Here is a detailed procedure:

The output of ringplot. The optimal parallelism values are [Xfine, Yfine] ~ [2150, 2275], as evidenced by the symmetric peak at these values and small width (re: the rough sigma values in the upper right-hand corners).

  1. Choose a lamp appropriate for the filter being used. (See this table for options.)
  2. If this is the first time during the run: With the lamp on, adjust the fine etalon spacing Zfine and take snapshot images until you observe a bright emission line well separated from other lines in the field of view. The ring should be isolated from other lines, and its radius should be approximately halfway between the center and edge of the aperture. If a single, well-separated emission line is not present, a doublet will serve.

    Warning: Using a double or blended line can make it VERY difficult to parallelize. Always use a single line if possible (you may have to try other lamps).

  3. If this is not the first time: Select the same Zfine value used for previous parallelism tests in this filter.
  4. In the Script menu, click Create to bring up the script creation window. Choose Parallelize and enter the starting [Xfine, Yfine] (x, y), step size in X and Yfine (dx, dy), and number of steps in X and Yfine (nx, ny). Assuming the image does not saturate, use 8x8 on-chip binning to minimize the readout time. Click Exec to bring up the script execution window, and run the loop.
  5. When the script has finished, create the spectra by typing the following in a terminal:
    % ringbatch 1 9 6600 --fast [--ms 1]
    where 1 and 9 are the starting and ending frame numbers (leading zeros ignored) and 6600 is the central wavelength of the filter. The '--fast' option is good for parallelism tests, as it decreases the pixel sampling rate and thus increases the processing speed. For noisy data (faint lines), the '--ms 1' option smooths the spectrum using a median filter of width 1 Å.
  6. Plot the spectra in a grid of [Xfine, Yfine] values by running the following:
    % ringplot 1 9
    To do a Voigt fit of the profile peak, add --fit to the end of the command.
  7. Search for the [Xfine, Yfine] that optimizes the etalon transmission profile. The optimal profile will be peaky (at or near the peak flux), narrow, and symmetric.
  8. If necessary, take another grid of spectra with different starting and ending values of [Xfine, Yfine] until the optimal parallelism settings are found.
  9. Enter the chosen [Xfine, Yfine] pair into the IMACS software.
Procedure for Calculating Drift in X and Y Due to Change in Gravity Angle

The output of xydrift. The gravity angle of the reference and new frames are shown in orange and blue, respectively. The change in X and Y are calculated to be -10.5 and -8.3. The "Danger Zone", marked in red, is avoided in this instance.
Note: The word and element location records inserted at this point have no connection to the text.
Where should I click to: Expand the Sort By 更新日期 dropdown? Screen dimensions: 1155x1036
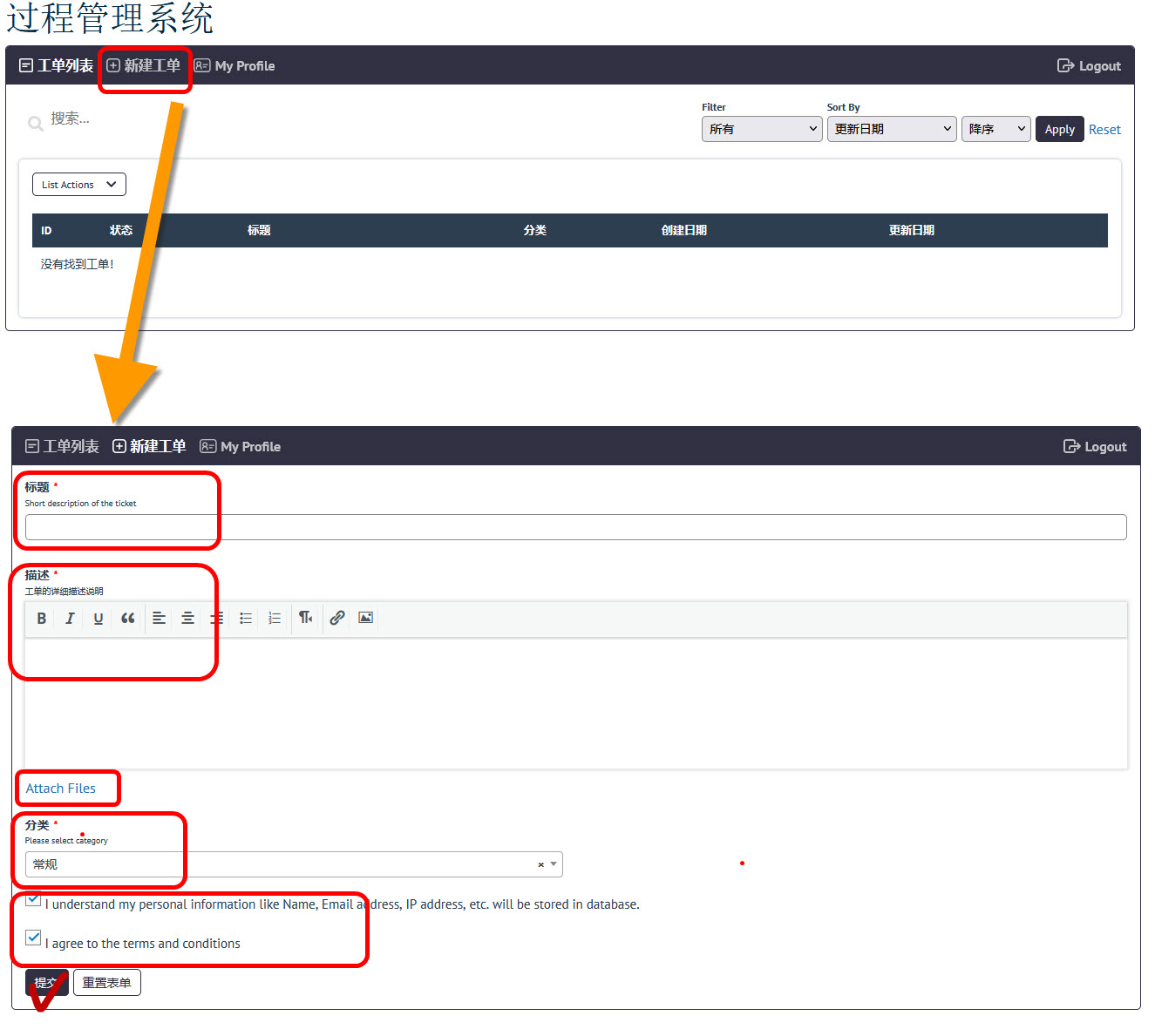891,129
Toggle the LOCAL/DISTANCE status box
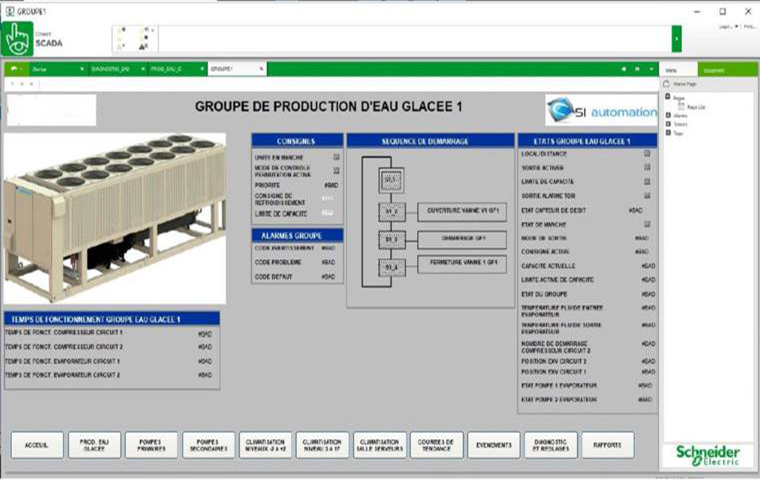This screenshot has height=480, width=760. (648, 154)
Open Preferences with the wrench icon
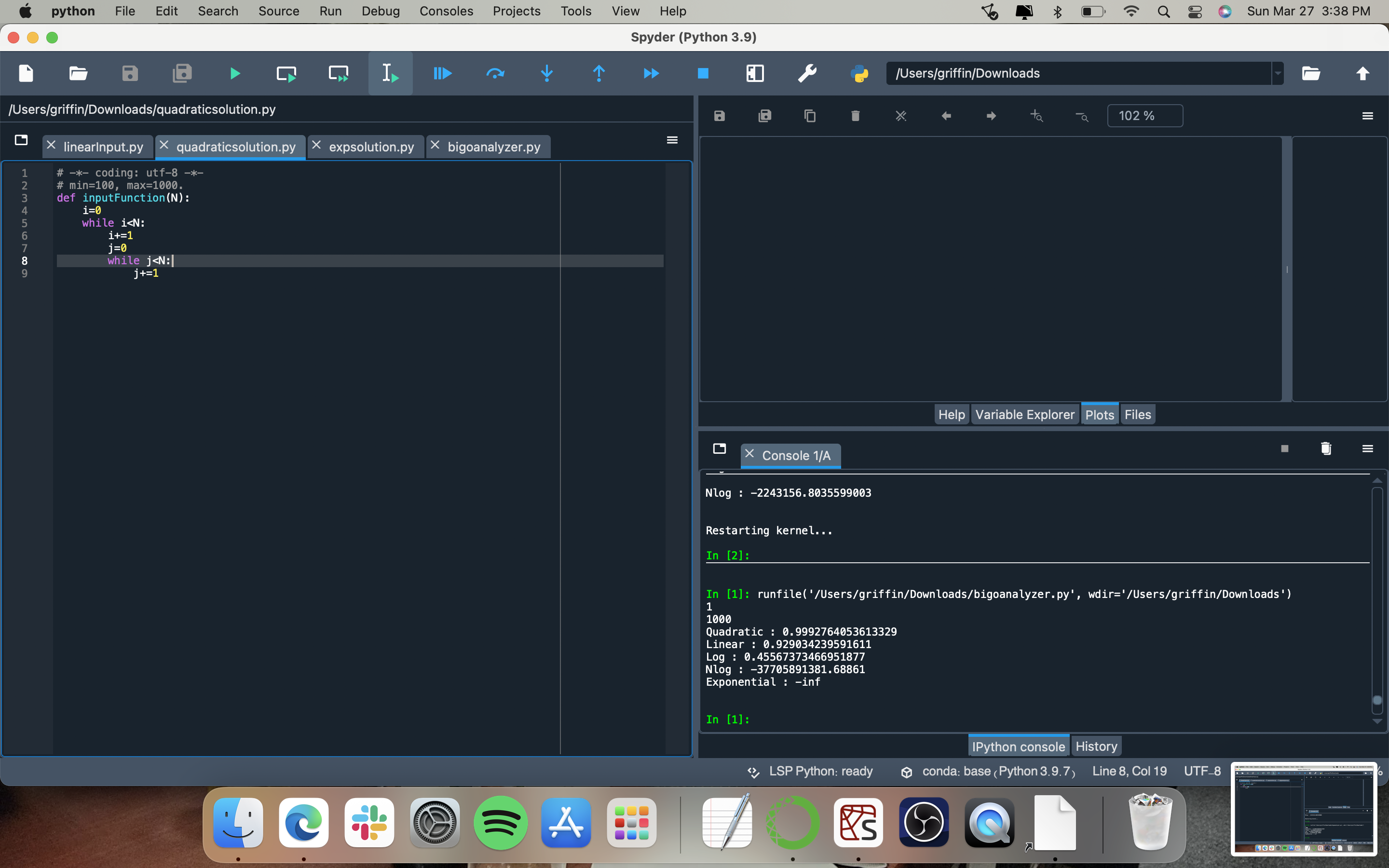This screenshot has height=868, width=1389. click(x=807, y=73)
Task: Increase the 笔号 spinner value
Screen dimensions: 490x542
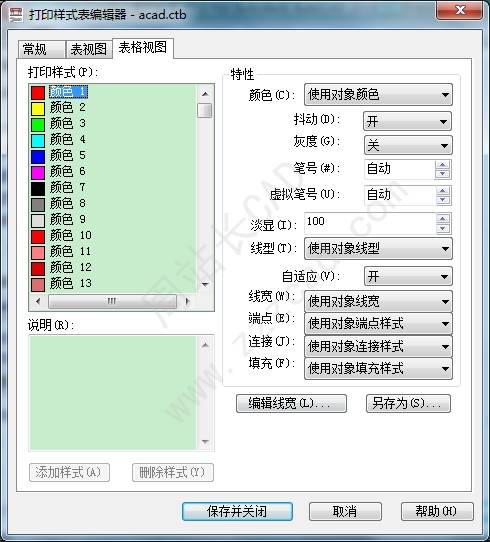Action: click(x=443, y=165)
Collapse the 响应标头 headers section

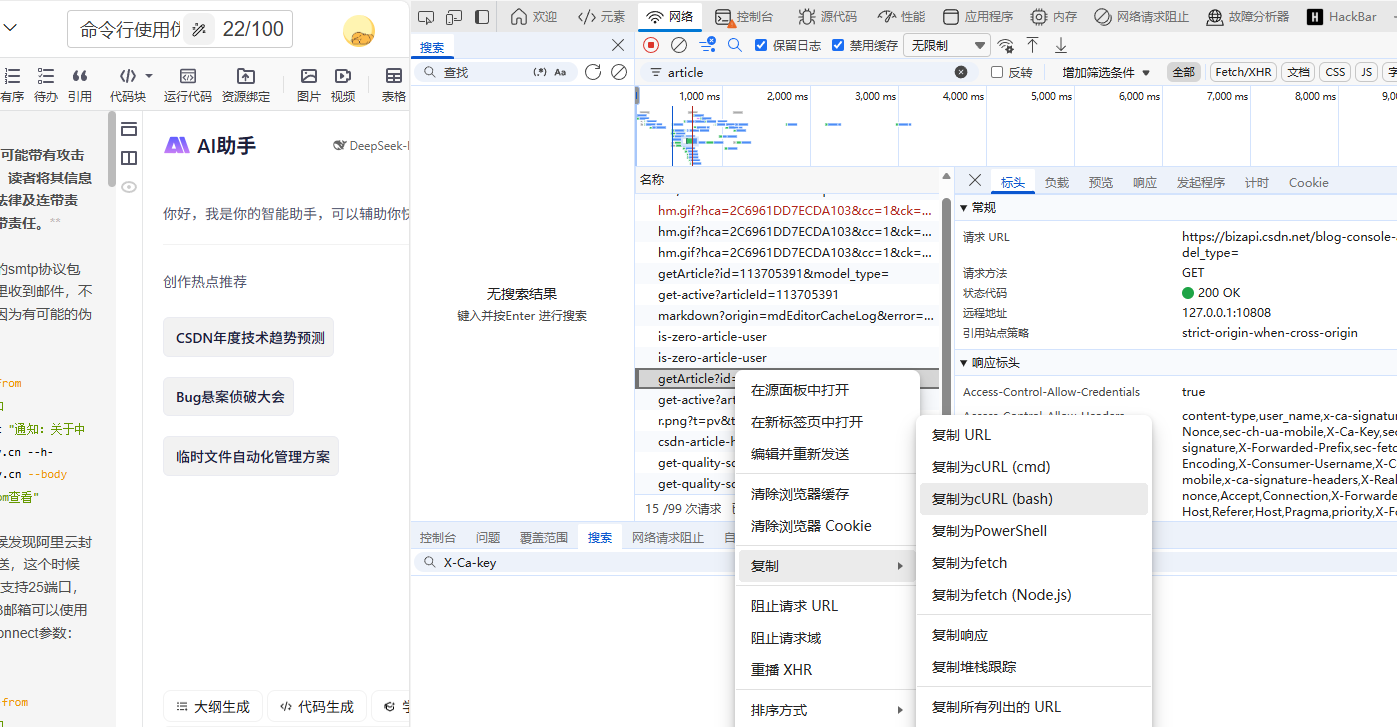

Once properly parallelized, the etalon plates should remain parallel for all time. However, there is a fairly strong correlation between the gravity angle and the plate spacing, suggesting that the glass is sagging under gravity. We advise observers to operate at a constant gravity angle, nudging IMACS back to Θgrav ~ 0° before each exposure, as outlined in the following procedure . However, if you do not wish to use this method of observing, the following will be necessary.

Any time the telescope moves, whether a large motion across the sky or small motions due to tracking, the parallelism should be checked. Luckily, the changes in X and Y as a function of gravity angle are largely reproducable and thus a lookup table can be used to predict how X and Y will change.

Using xydrift, the change in gravity angle between two exposures can be converted to a change in X and Y. The proper syntax to run xydrift is:

% xydrift 13 25

This will calculate the change in X and Y, assuming that the etalon was parallel for exposure 13. Once the proper offsets to X and Y have been applied, the observer must also check the wavelength calibration using ringdrift, since a change in X and Y always corresponds to a change in Z.

Warning: For reasons which remain unclear, the parallelism values become extremely difficult to predict for gravity angles between -120 and -20, a region dubbed the danger zone. If you are currently working in the danger zone, you should parallelize carefully using the full-blown procedure outlined above.